Jan von Broken Silence: Wir sehen ständig (übrigens mit Sorge), dass Mitbewerber aufgeben müssen. Die jeweils Überlebenden profitieren zwar von der Verengung der Vertriebsszene, aber trotzdem schaden solche Insolvenzen den betroffenen Labels, dem Handel und allen daran hängenden Beteiligten bis hin zum Trust, dass auf einer unbeglichenen Anzeigenrechnung sitzen bleibt. Im Moment finde ich die Vielfalt hierzulande noch ganz erträglich. Dass große und namhafte Firmen trotz toller Produkte den Hut nehmen müssen, liegt, ganz lapidar gesagt, daran, dass sie nicht gut und aufmerksam genug gewirtschaftet haben.

Ralph von Cargo Records: Natürlich ist es richtig, denn das Musikbiz kann sich den Gesetzen der Marktwirtschaft nicht entziehen. Diese strebt grundsätzlich nach Monopolisierung und Vormachtstellung, das ist im Musikbiz nicht anders als in der Autoindustrie. Es gab vor 40 Jahren auch deutlich mehr Autobauer als heute und wie kann es sein, dass Opel pleite geht, obwohl jeder zweite so ein abgesägtes Ei fährt? Wie kann Griechenland pleite gehen, obwohl elf Millionen Einwohner Steuern zahlen? Kurz gesagt: Wer mit seinem Kapital nicht wirtschaften kann, geht pleite, die Größe des Portfolios spielt dabei nur eine untergeordnete Rolle. Und die Großen schlucken die Kleinen, das ist die Evolution im Kapitalismus.
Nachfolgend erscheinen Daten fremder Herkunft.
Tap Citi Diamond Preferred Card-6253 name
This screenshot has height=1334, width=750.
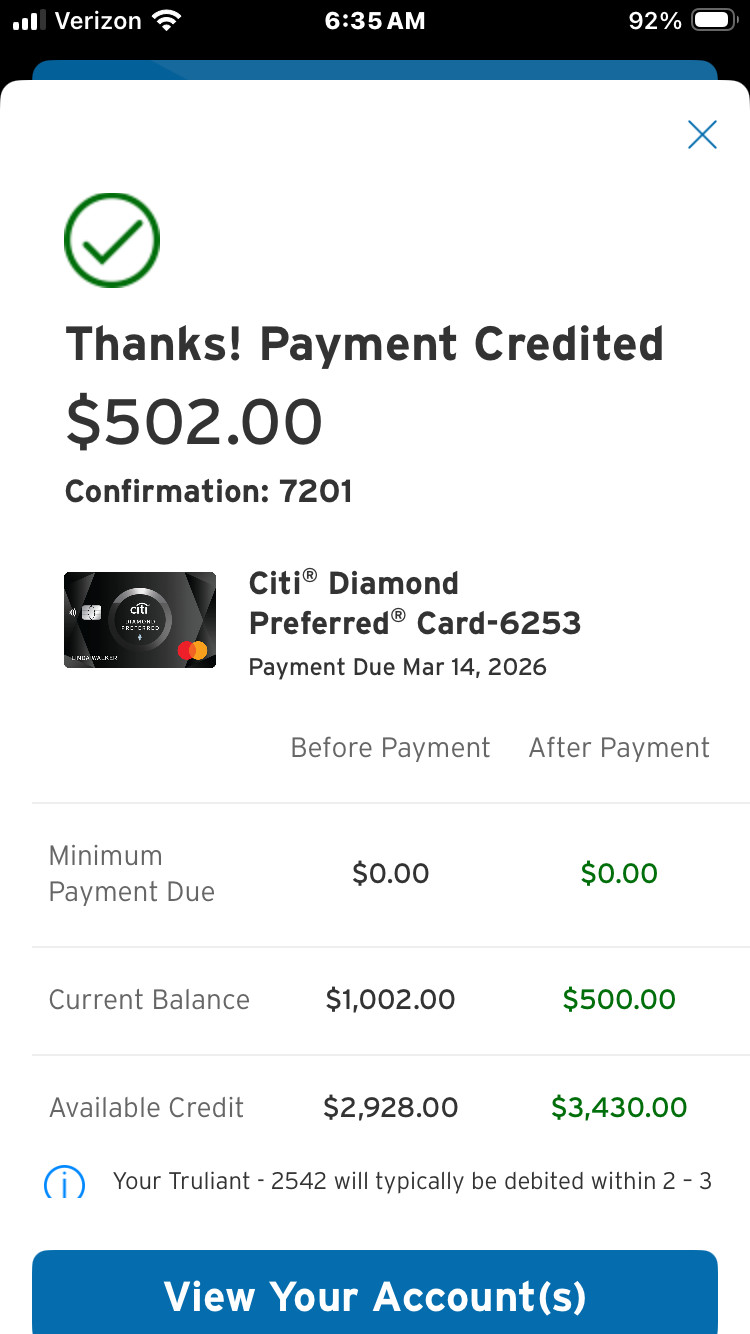(x=414, y=603)
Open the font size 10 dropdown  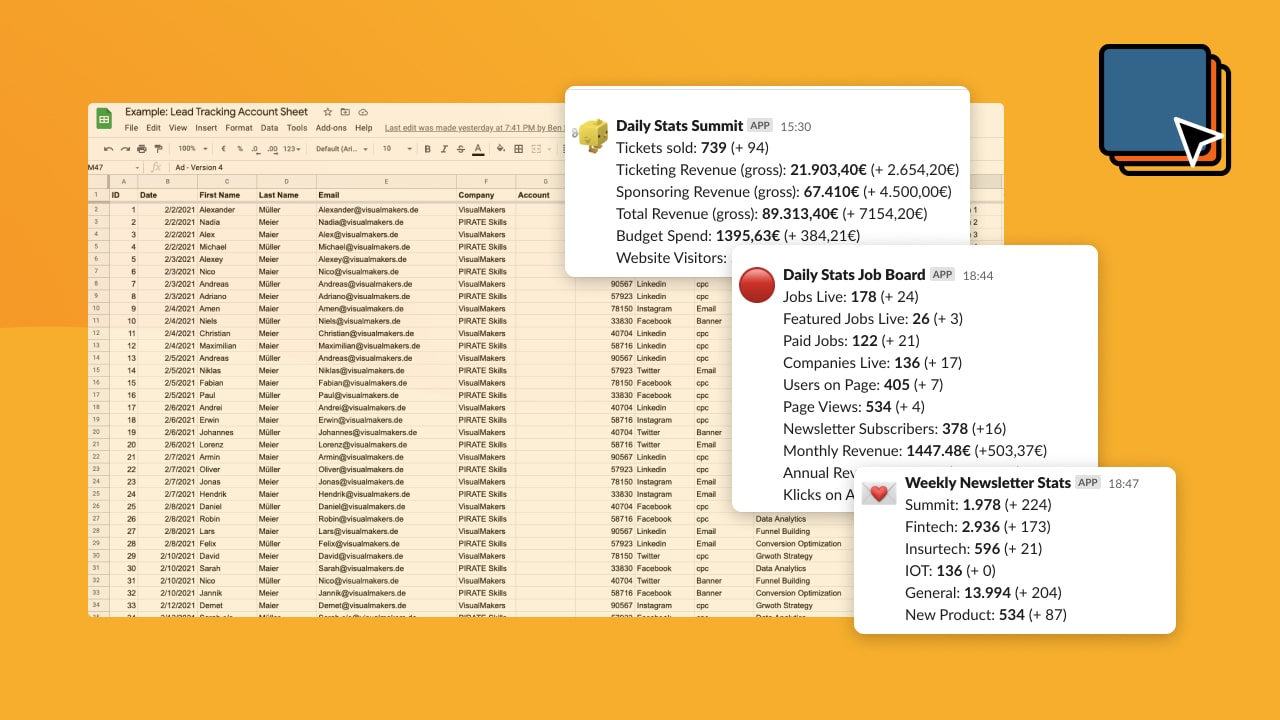coord(397,149)
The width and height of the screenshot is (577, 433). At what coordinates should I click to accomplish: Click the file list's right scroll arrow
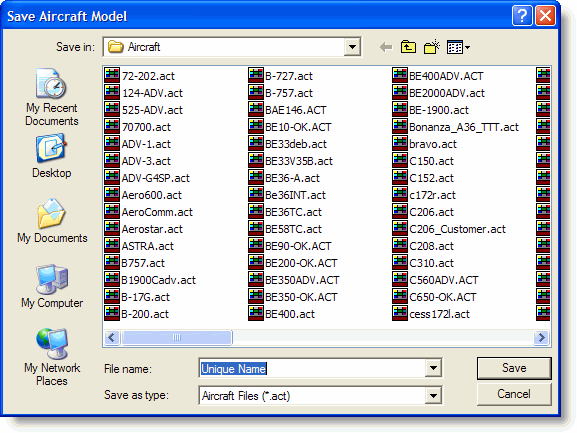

Der Schlamassel begann, als sich artfremde Firmen in das Musikbiz einmischten, als Getränkehersteller Majorplattenfirmen kauften und glaubten, Popmusik folgt den Gesetzen des Handels. Ein Irrtum, den sie niemals imstande waren, zu reparieren. Bis heute nicht.

Sabine von Rough Trade: Nun ja, das ist halt nun mal die freie Marktwirtschaft. Zu viele Anbieter, zu wenig Abnehmer. Irgendwann beginnt der Markt, sich selbst zu regulieren.

Seht ihr die andere Vertriebe in der BRD als Konkurrenten oder ist es eher so, dass alle gleich von der Musikindustrie abhängen und deren Vorgaben kommen halt eher aus England und vor allen USA? 

Michael von NMD: Naja, Konkurrenten sind wir in gewissem Sinne schon alle, aber wir nennen uns ja untereinander eher „Mit-Wettbewerber“, ha. Die meisten kennen sich untereinander von Messen oder anderen Veranstaltungen, viele Vertriebe kooperieren bei bestimmten Themen auch miteinander und es kommt zum Glück auch oft vor, dass man Bewerbungen von neuen Labels ablehnt weil vielleicht das Genre nicht passt, man dann aber mit gutem Gewissen einen der anderen Vertriebe empfiehlt, bei denen es ggf. besser passen könnte.

Andrew von Alive: Andere Vertriebe sind Mitbewerber auf demselben Markt. Das Portfolio entscheidet letztendlich über die Attraktivität des einzelnen Vertriebes. Egal wo die Vorgaben herkommen, entscheidend ist am Ende das Kaufverhalten des Konsumenten.

Jan von Broken Silence: Ich grüße meine hier interviewten „Konkurrenten“ ganz herzlich und wünsche ihnen alles Gute für die Zukunft! Natürlich sind wir alle von übergreifenden Entwicklungen im Geschäft betroffen, bei uns speziell spielen die „Vorgaben aus England und den USA“ aber eine eher kleinere Rolle.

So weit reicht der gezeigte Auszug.